▶ THE TASK: Copy nothing but the lines below, from the one with "Where should I" through the one with "Open the Help", exactly as written; no pictures should appear.

[Collected data entries]
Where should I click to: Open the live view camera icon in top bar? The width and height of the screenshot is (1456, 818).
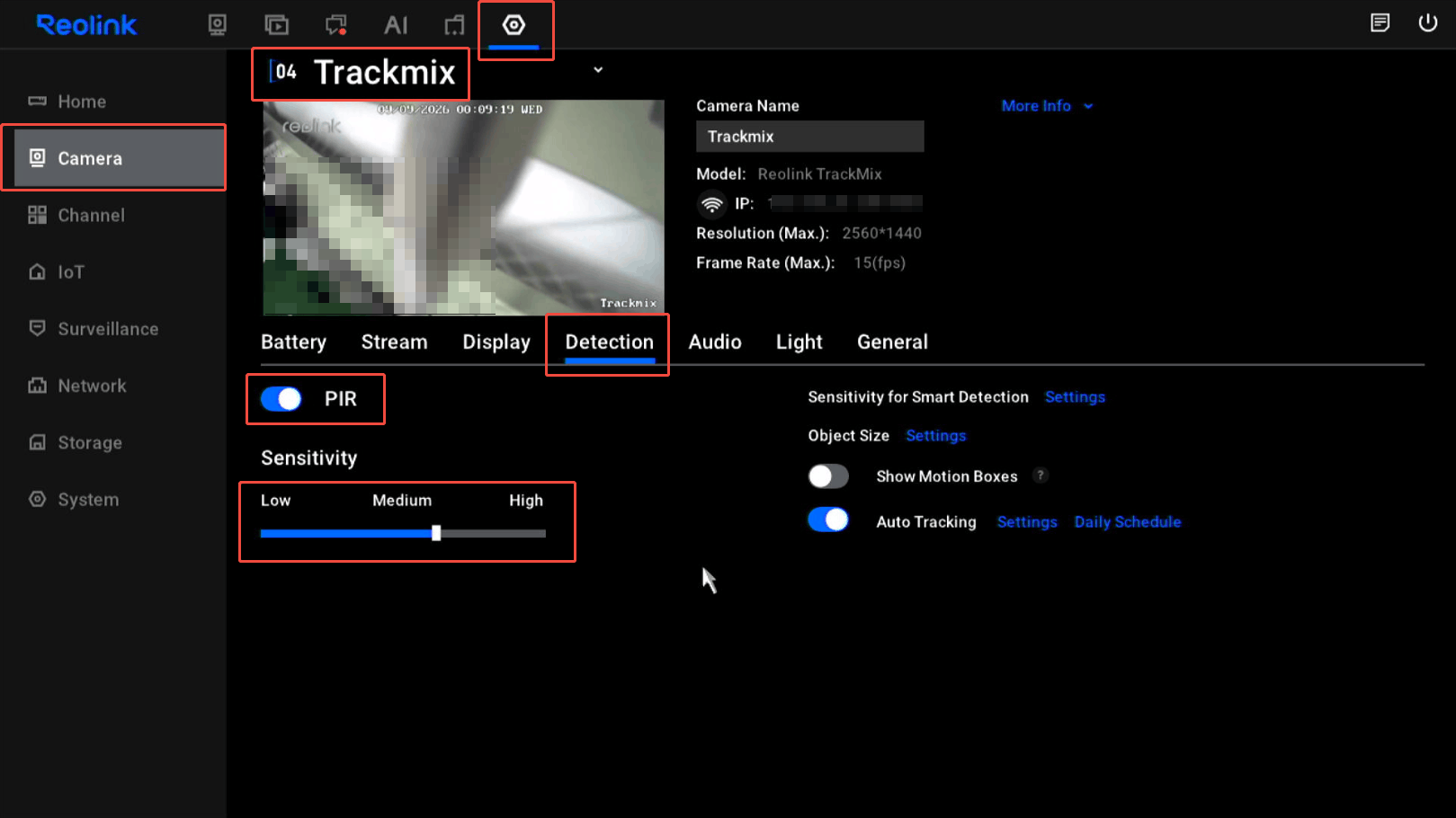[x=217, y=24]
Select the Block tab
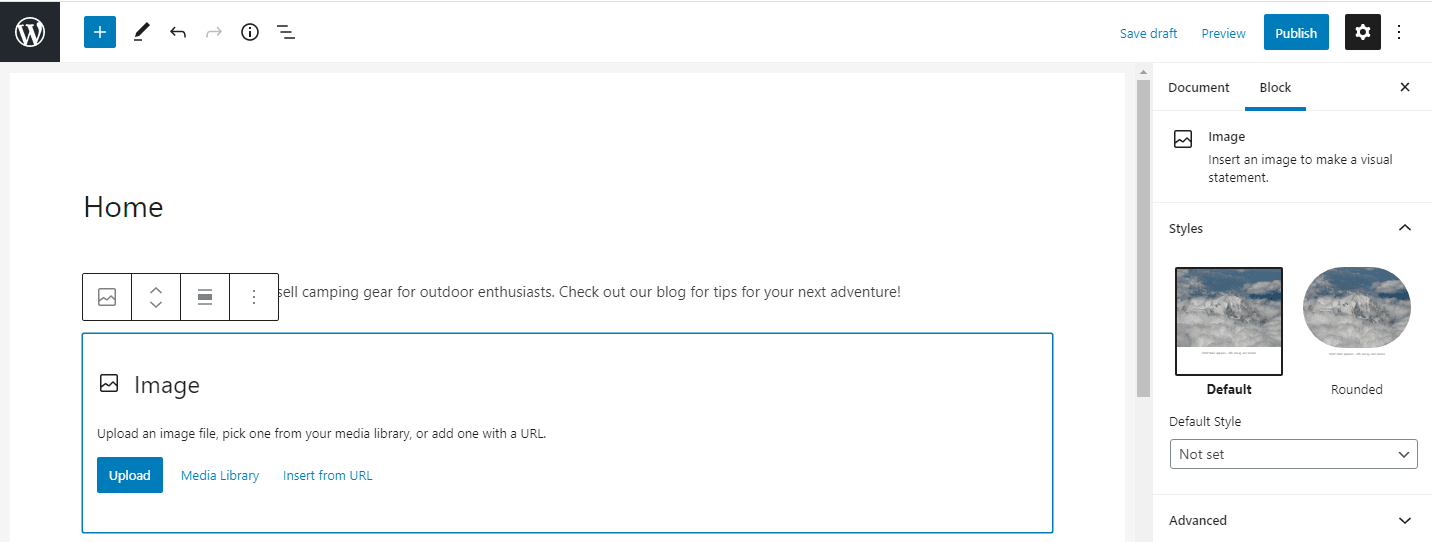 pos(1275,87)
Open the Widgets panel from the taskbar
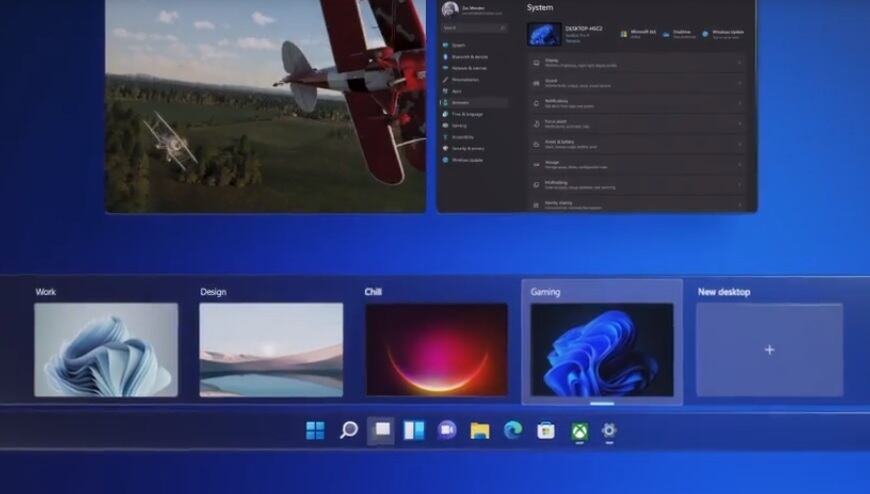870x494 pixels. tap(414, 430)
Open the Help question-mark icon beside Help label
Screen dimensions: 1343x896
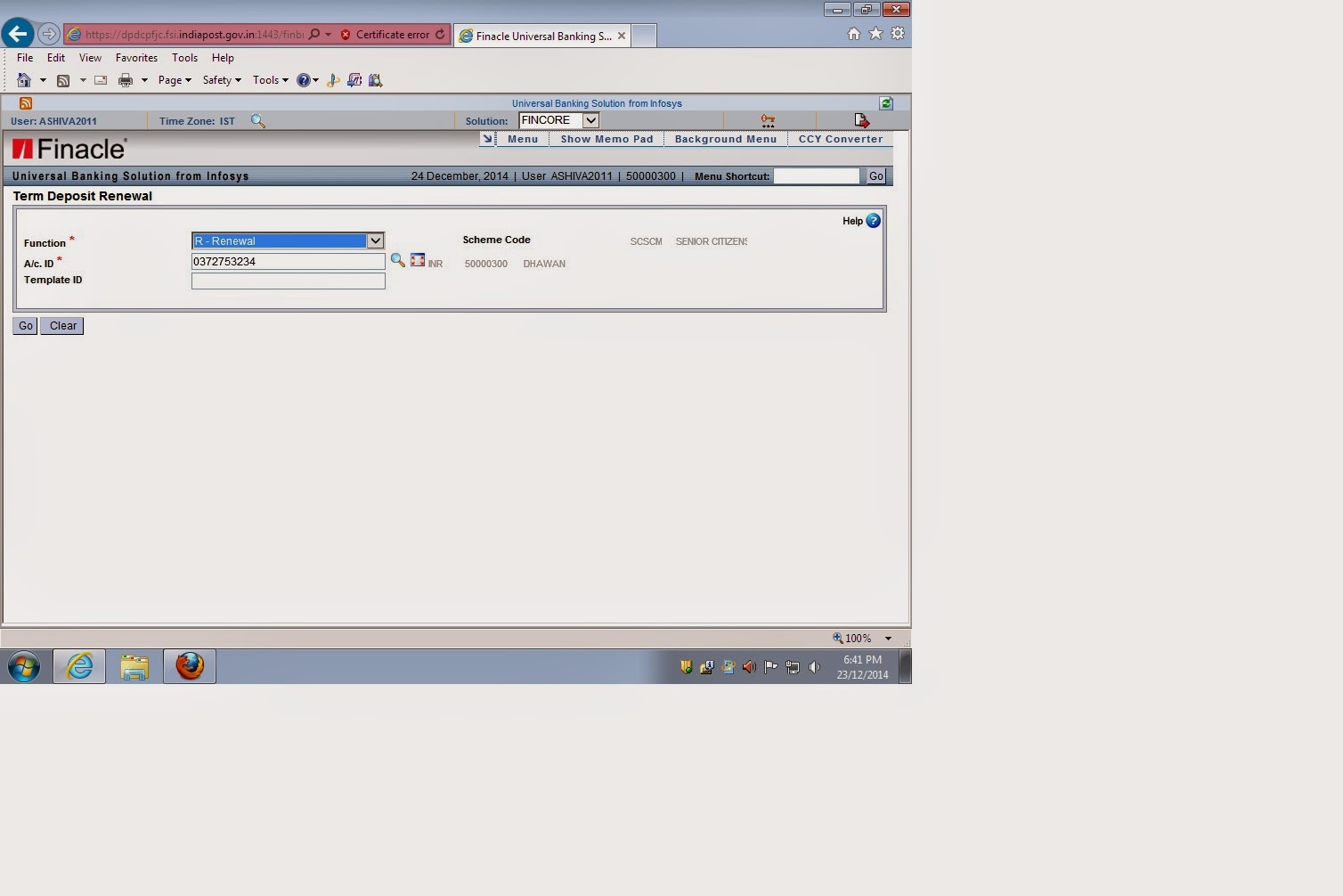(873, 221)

* * *

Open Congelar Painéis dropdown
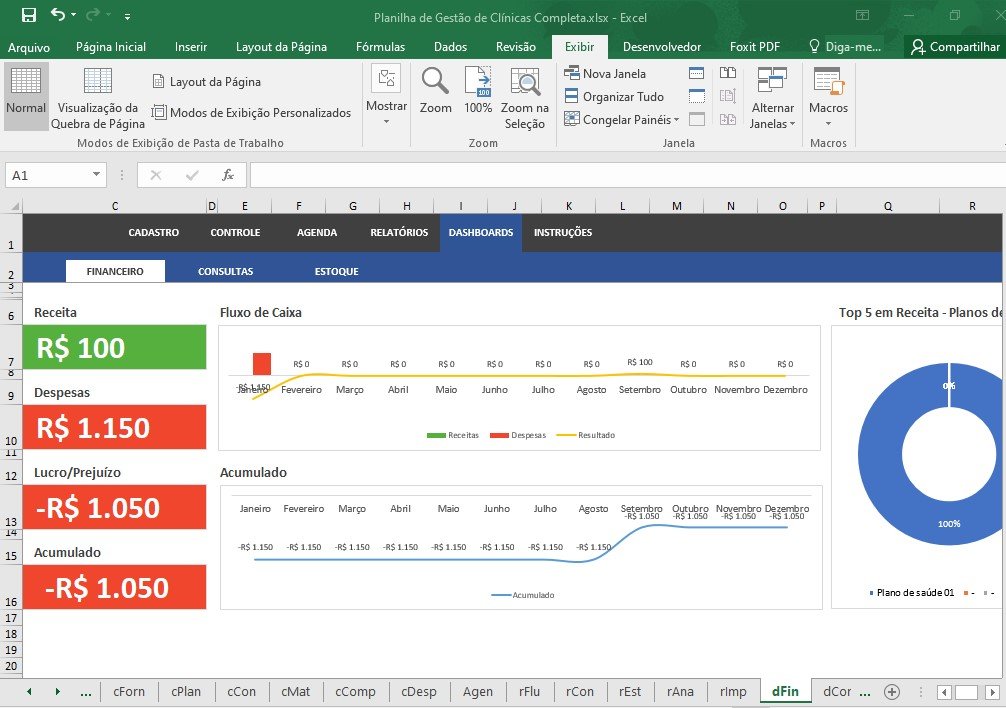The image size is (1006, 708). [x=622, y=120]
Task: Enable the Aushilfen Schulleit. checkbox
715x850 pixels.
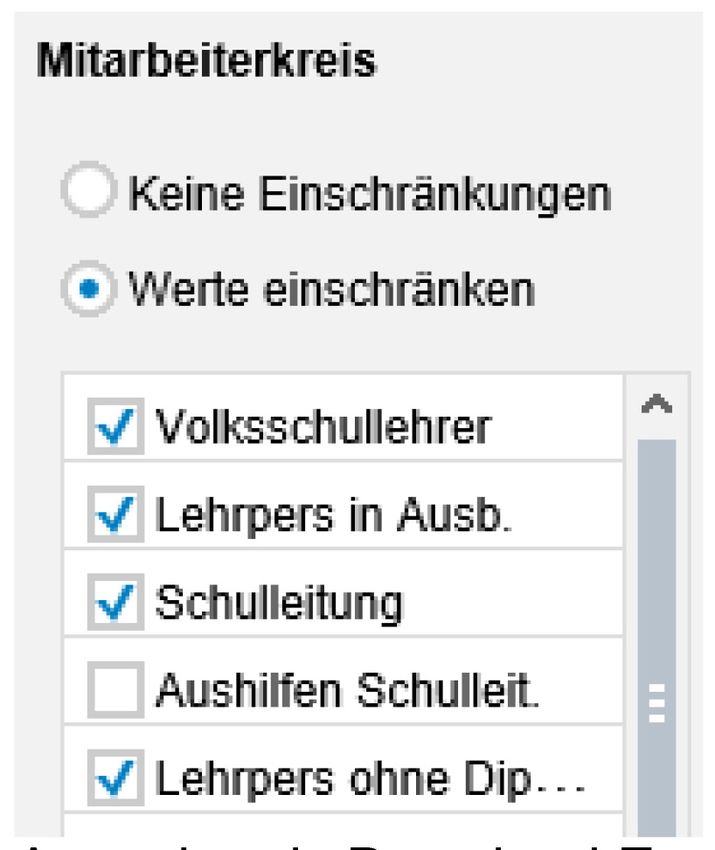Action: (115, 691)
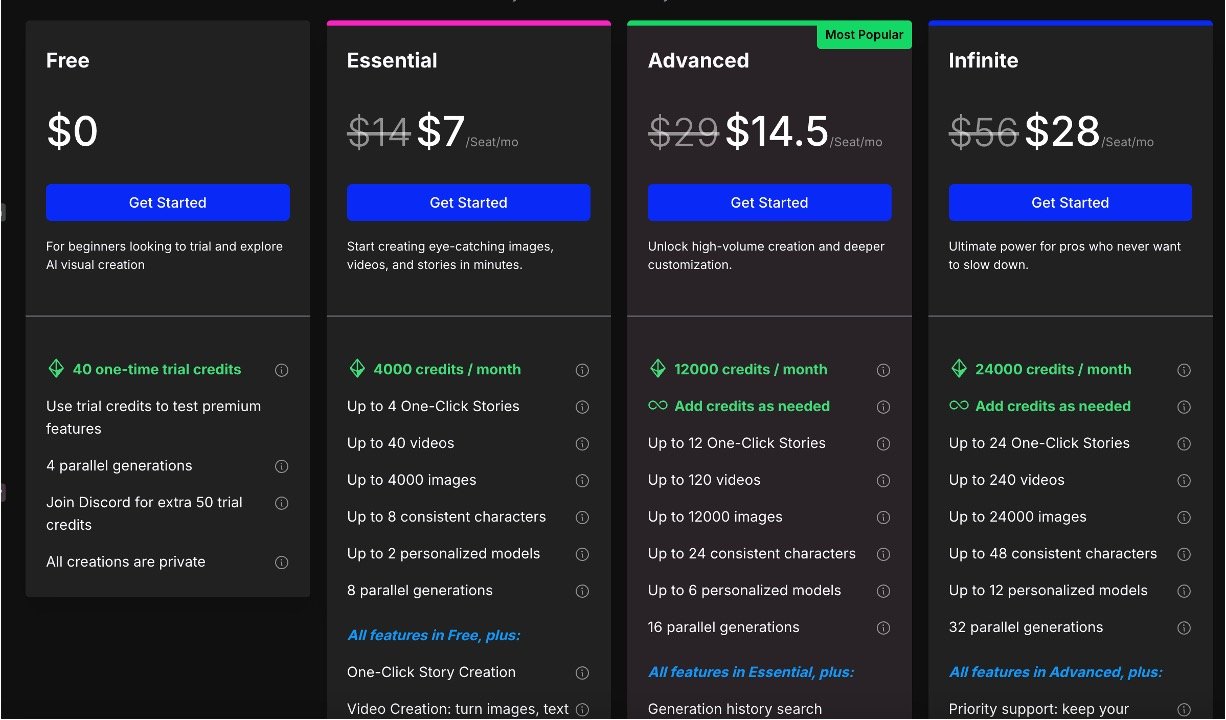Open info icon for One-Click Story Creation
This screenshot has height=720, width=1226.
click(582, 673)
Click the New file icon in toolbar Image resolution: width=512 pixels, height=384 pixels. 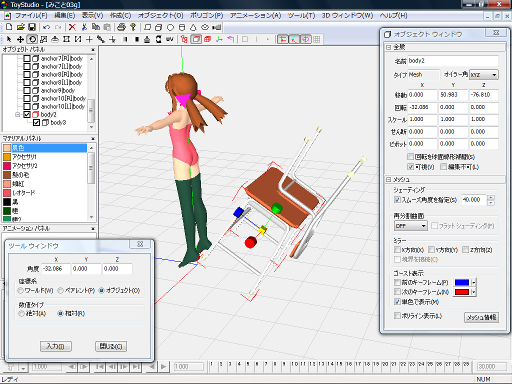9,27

▶ ANSWER TO THIS EXERCISE:
Where should I click to: Open the live view camera icon in top bar? The width and height of the screenshot is (1456, 818).
[x=217, y=24]
Select the Block tab
 pos(1275,87)
Open the Widgets panel from the taskbar
870x494 pixels. tap(414, 430)
Open the Help question-mark icon beside Help label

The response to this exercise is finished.